**What the task asks**:
Every line that contains the word "agent" is to be copied from the listing.

--- Supplied entries Enclosed Below ---

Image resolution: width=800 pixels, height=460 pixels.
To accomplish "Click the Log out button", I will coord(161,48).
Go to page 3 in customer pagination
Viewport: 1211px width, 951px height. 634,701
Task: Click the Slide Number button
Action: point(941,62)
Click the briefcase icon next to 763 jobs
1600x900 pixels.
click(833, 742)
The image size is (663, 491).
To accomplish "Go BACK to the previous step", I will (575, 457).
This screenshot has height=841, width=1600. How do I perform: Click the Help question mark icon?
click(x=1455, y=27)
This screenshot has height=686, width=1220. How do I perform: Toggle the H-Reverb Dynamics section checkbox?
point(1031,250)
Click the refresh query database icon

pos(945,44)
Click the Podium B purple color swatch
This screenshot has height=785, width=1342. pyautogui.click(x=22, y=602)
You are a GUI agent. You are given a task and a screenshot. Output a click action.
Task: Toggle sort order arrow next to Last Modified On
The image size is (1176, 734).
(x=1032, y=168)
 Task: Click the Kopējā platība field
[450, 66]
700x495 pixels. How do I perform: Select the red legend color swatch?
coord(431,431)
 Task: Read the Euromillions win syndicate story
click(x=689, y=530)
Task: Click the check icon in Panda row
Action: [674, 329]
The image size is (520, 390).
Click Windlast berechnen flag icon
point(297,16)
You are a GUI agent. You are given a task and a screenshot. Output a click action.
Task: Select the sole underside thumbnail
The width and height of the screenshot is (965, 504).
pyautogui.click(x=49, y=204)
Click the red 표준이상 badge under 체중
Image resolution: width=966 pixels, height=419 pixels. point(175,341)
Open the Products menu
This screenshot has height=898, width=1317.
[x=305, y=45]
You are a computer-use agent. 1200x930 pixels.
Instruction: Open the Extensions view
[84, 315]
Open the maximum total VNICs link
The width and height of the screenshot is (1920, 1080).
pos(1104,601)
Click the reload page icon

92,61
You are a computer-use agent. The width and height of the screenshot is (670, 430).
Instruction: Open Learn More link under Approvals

--- End of Enclosed Supplied entries ---

**Task response**:
You are a GUI agent. You are given a task and a screenshot. Output a click action.
You are a GUI agent. You are given a task and a screenshot. Output a click action.
You are a computer-use agent. 1200x930 pixels.
You are a computer-use agent. The width and height of the screenshot is (670, 430).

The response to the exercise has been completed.